Este cenário, a par da elevada incidência de parasitas oculares, levou muitos investigadores a inferirem que estes peixes poderiam sobreviver com pouca ou nenhuma acuidade visual. Contudo, a avaliação molecular, genómica e da estrutura dos tecidos oculares realizada pela equipa veio contrariar essa ideia.

O que a análise aos olhos revelou sobre a visão

O trabalho analisou olhos de tubarões-da-Gronelândia capturados e eutanasiados entre 2020 e 2024 ao abrigo de uma licença de investigação emitida pelo governo do território. Todos os exemplares tinham idades estimadas superiores a um século, sendo que o mais velho foi estimado em mais de 130 anos.

Em termos gerais, as retinas dos vertebrados incluem bastonetes e cones - dois tipos de células sensíveis à luz. Os bastonetes estão ajustados para ver em condições de pouca iluminação, enquanto os cones permitem visão a cores em ambientes mais luminosos. No caso do tubarão-da-Gronelândia, a retina não tem cones - uma adaptação que existe apenas em alguns animais que passam a maior parte do tempo em ambientes de fraca luz.
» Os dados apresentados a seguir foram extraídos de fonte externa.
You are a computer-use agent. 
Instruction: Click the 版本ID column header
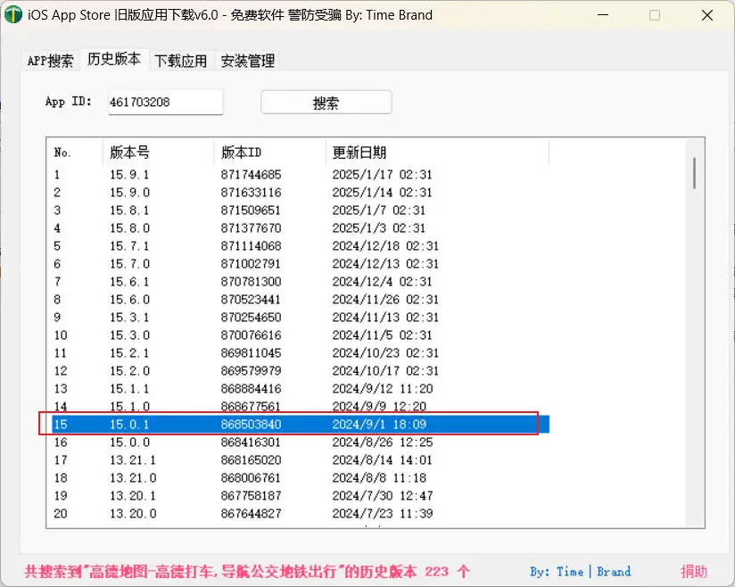[x=239, y=152]
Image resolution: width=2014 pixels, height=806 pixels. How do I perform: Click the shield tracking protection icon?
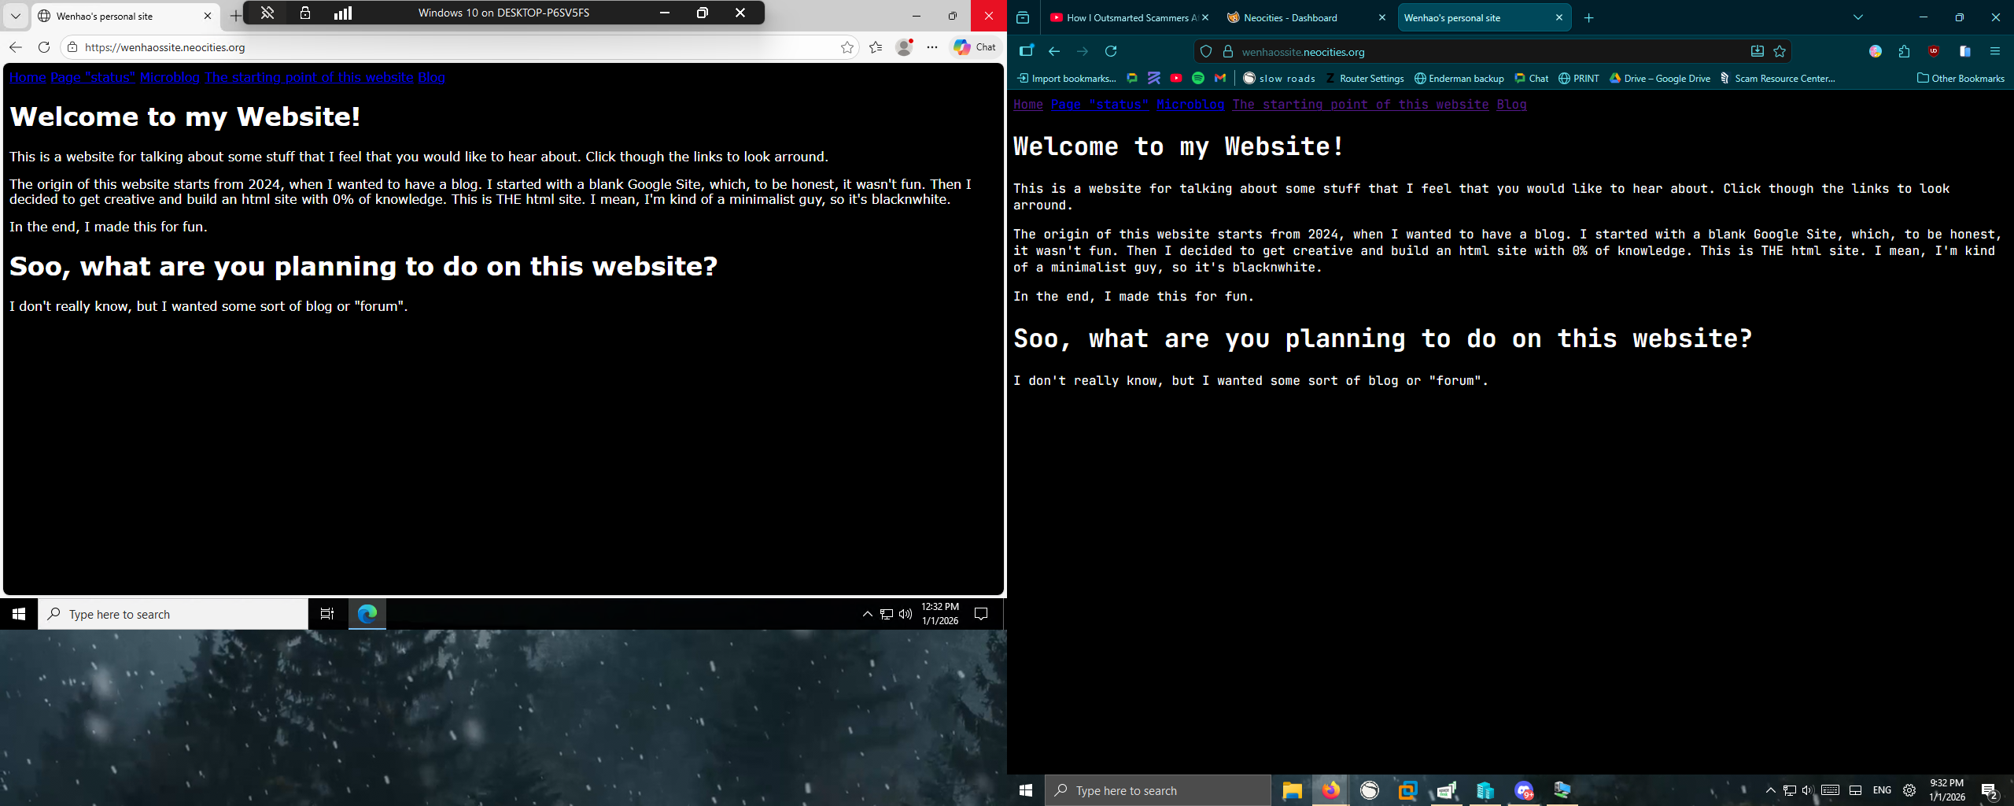click(1206, 51)
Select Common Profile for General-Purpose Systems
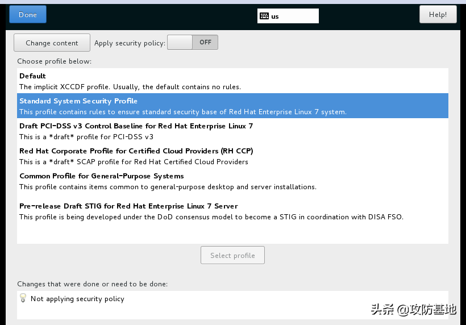 pos(102,176)
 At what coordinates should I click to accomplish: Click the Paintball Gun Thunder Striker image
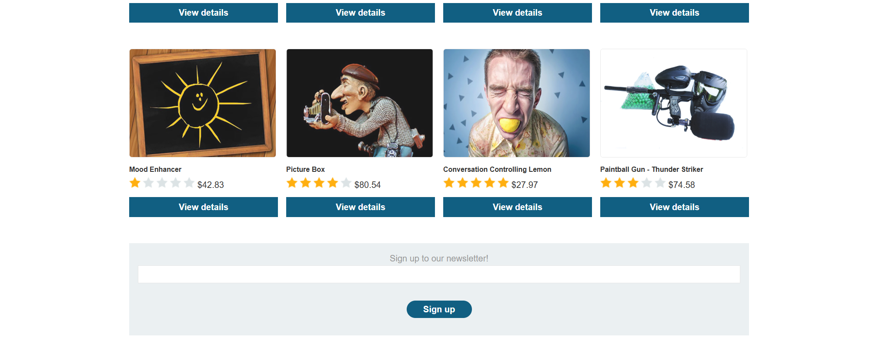click(674, 103)
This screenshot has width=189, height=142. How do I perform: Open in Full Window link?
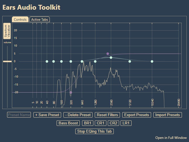(x=171, y=138)
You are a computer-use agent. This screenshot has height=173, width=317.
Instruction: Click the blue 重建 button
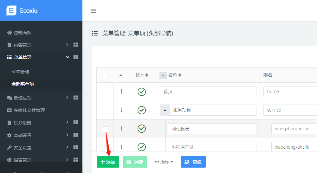click(x=193, y=162)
Os investigadores testaram também a rodopsina, uma proteína muito sensível à luz presente nos bastonetes e crucial para a visão em baixa luminosidade. Nos tubarões-da-Gronelândia, a sensibilidade da rodopsina atinge o pico por volta dos 458 nanómetros - precisamente no azul, o comprimento de onda em que a luz ténue que chega ao seu habitat é mais intensa.

As retinas observadas estavam saudáveis e não apresentavam sinais de degeneração, mesmo em idades superiores a 100 anos, embora o mecanismo de reparação do ADN que poderá sustentá-las ainda não tenha sido investigado. As medições da córnea indicam que estas estruturas continuam a transmitir a maior parte da luz que chega ao olho, mesmo quando existe um parasita fixo.

Longevidade, reparação do ADN e integridade da retina

No conjunto, os resultados apontam para uma adaptação excecional à visão noturna permanente nas profundezas escuras do oceano onde estes tubarões vivem.

"As nossas conclusões sustentam a presença de um sistema visual preservado e funcional no tubarão-da-Gronelândia adulto, que parece estar bem adaptado a condições extremas de baixa luminosidade", escrevem os investigadores no artigo.

"O tubarão-da-Gronelândia fornece um exemplo impressionante de preservação a longo prazo da integridade da retina, apoiada tanto a nível molecular como histológico, e destaca o extraordinário potencial de manutenção neuronal em casos de longevidade extrema."

A investigação foi publicada na Nature Communications.